TASK GOAL:
Give again, word for word, every line in the entries below from the line with "You are a computer-use agent." up to and including the line with "Instruction: Click the star favorite icon", and no other line.
(Beginning of STORED DATA)
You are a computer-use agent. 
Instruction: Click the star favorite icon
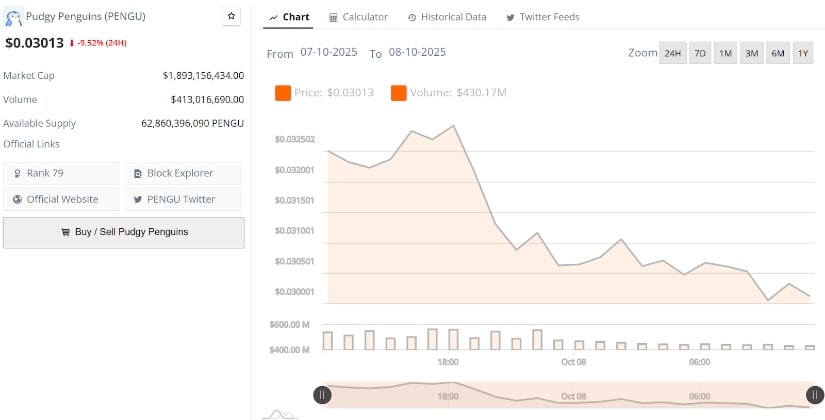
(End of STORED DATA)
(Beginning of STORED DATA)
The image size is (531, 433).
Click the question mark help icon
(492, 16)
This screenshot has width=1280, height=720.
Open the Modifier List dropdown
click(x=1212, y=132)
(End of STORED DATA)
RESULT OF THIS TASK:
You are a computer-use agent. 
Instruction: Click the star favorite icon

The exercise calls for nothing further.